August 30, 2018
Response of the Canadian Historical Association to the draft Tri-Agency Research Data Management Policy
The Canadian Historical Association (CHA) is the professional body representing historians employed in universities, government, and private practice in Canada. The CHA supports the development of a clear and practical Research Data Management Policy [RDMP]. In a digital age, it is important for researchers to consider how they will manage their data right from the start. Moreover, the RDMP policy is very much in line with trends elsewhere in the world.
While the CHA supports the broad principle of data management we have some concerns that the attempt to create a single policy for all the disciplines covered by the tri-council will either be too vague to be useful or so specific that it will impose impractical standards on some disciplines.
The discipline of History straddles the divide between the Social Sciences and the Humanities and as a result there is a wide range of methodologies and definitions of data even within our single discipline. Each presents different issues when it comes to data management, preservation and sharing.

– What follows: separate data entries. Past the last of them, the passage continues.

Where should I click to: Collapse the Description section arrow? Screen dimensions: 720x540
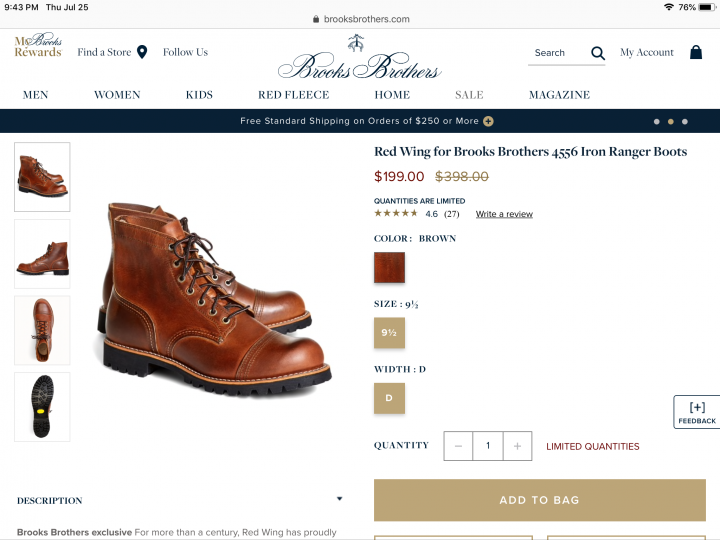point(339,499)
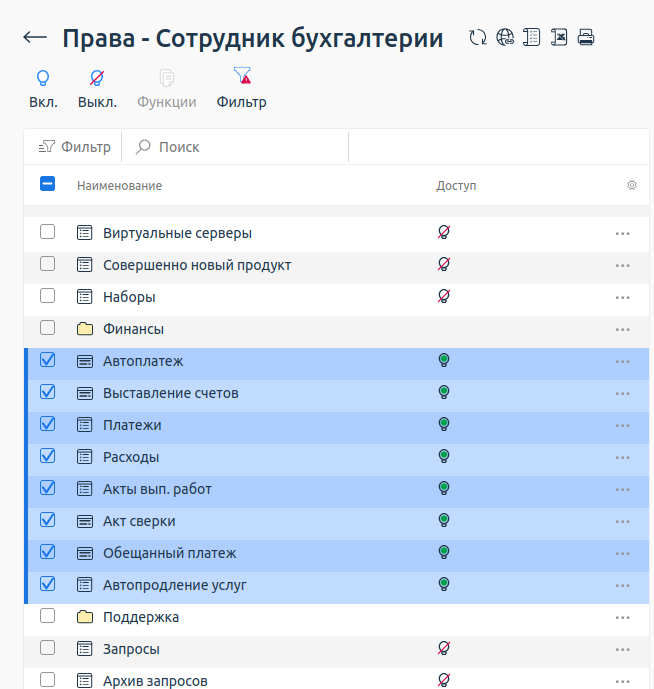Click the Поиск search field
Screen dimensions: 654x689
click(x=240, y=147)
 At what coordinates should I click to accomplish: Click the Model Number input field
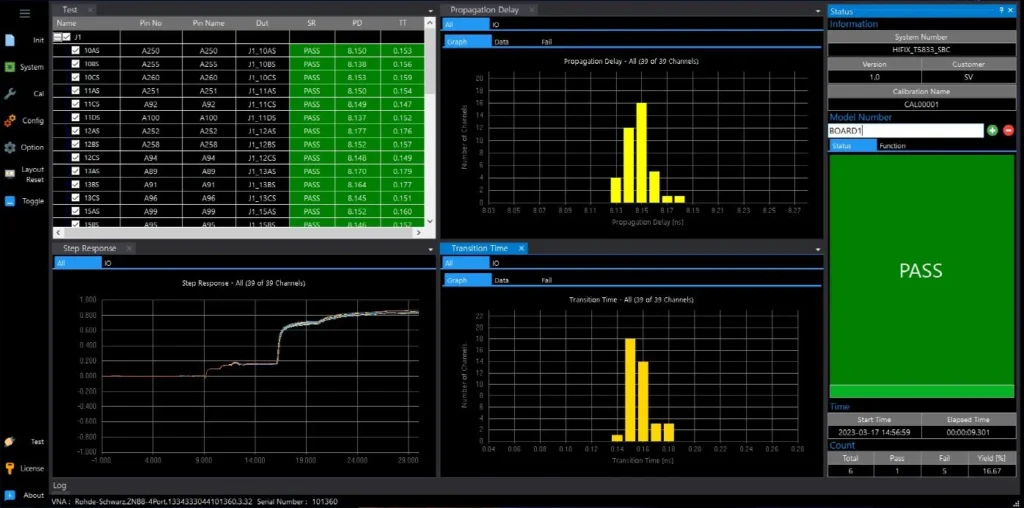tap(905, 130)
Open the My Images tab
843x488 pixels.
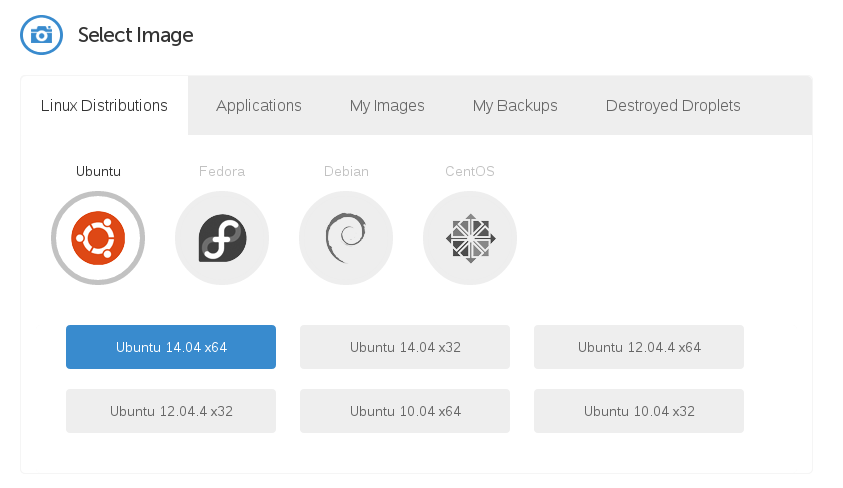[387, 105]
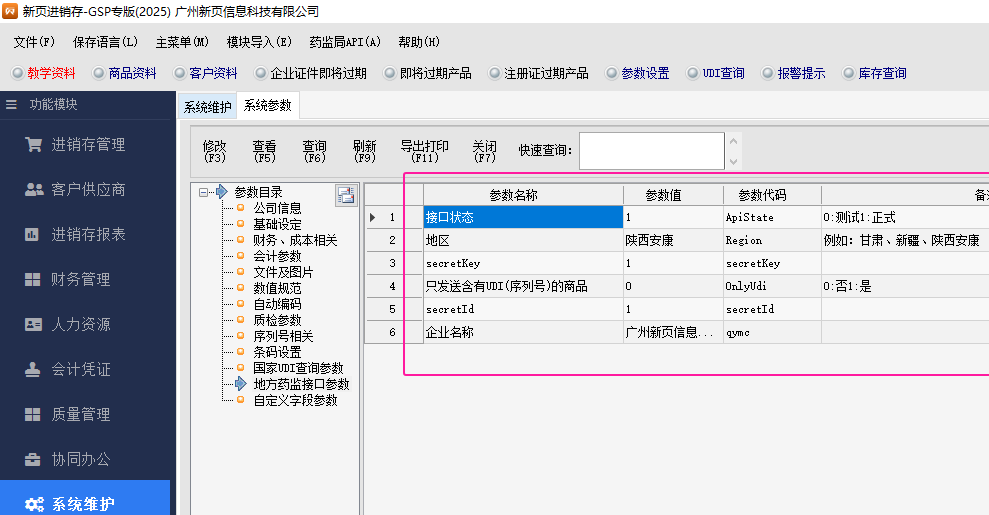Click the tree panel layout icon beside 参数目录
The width and height of the screenshot is (989, 515).
[x=345, y=195]
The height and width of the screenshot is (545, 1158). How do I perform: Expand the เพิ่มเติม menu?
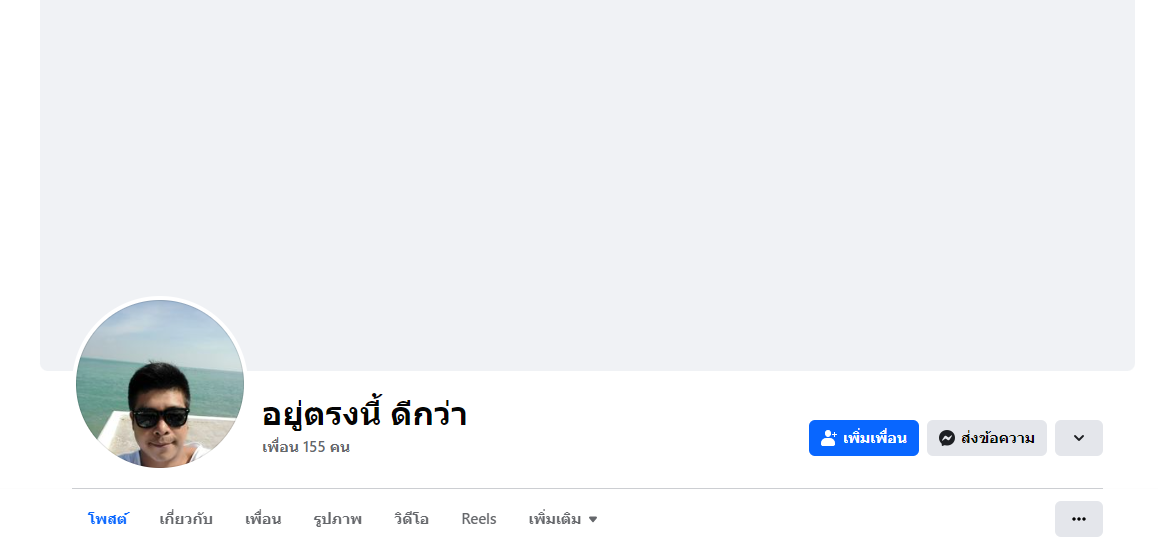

The draft policy FAQs defines the relationship of research materials to research data. “Research materials serve as the object of an investigation, whether scientific, scholarly, literary or artistic, and are used to create research data. Research materials are transformed into data through method or practice. Examples of research materials may include bio-samples for a geneticist, primary sources in an archival fonds for an historian.” It is our understanding that the new policy is not aimed at research material but the management and preservation of data derived from the material. According to the draft policy “…the corresponding research data could be gene sequence data, chronological analyses of ideas and contributions, and the behaviour of the zebrafish under certain conditions, respectively.”
Many historians follow a social science methodology where there is a clear extraction of data from research material, the creation of an intermediary data set, and from that data set certain functions are performed to draw research conclusions which are presented in articles, books, video, websites and other outputs (hereafter collectively referred to as research outputs). It is to this type of research project that a Data Management Plan (DMP) fits best. Some of these data sets (census, Metis Scrip documents, homestead documents, immigration documents) have dozens of fields, tens of thousands of entries and take years to assemble and maybe funded through sources beyond the tri-council. Other datasets are so small that they are not useful to others. Consideration needs to be given to a threshold size for datasets so that repositories are not clogged with tiny, idiosyncratic datasets. For those larger projects that meet a threshold, it would be useful to promote a standardization of the data organization so, for example all geo-spatial data would contain specific fields and meta data that would allow it to be useful to other researchers. In such cases it may be more useful for certain institutions to specialize in the curation of specific types of data with a standard data structure than to have every university and government department create their own repositories with innumerable idiosyncratic data structures and codings.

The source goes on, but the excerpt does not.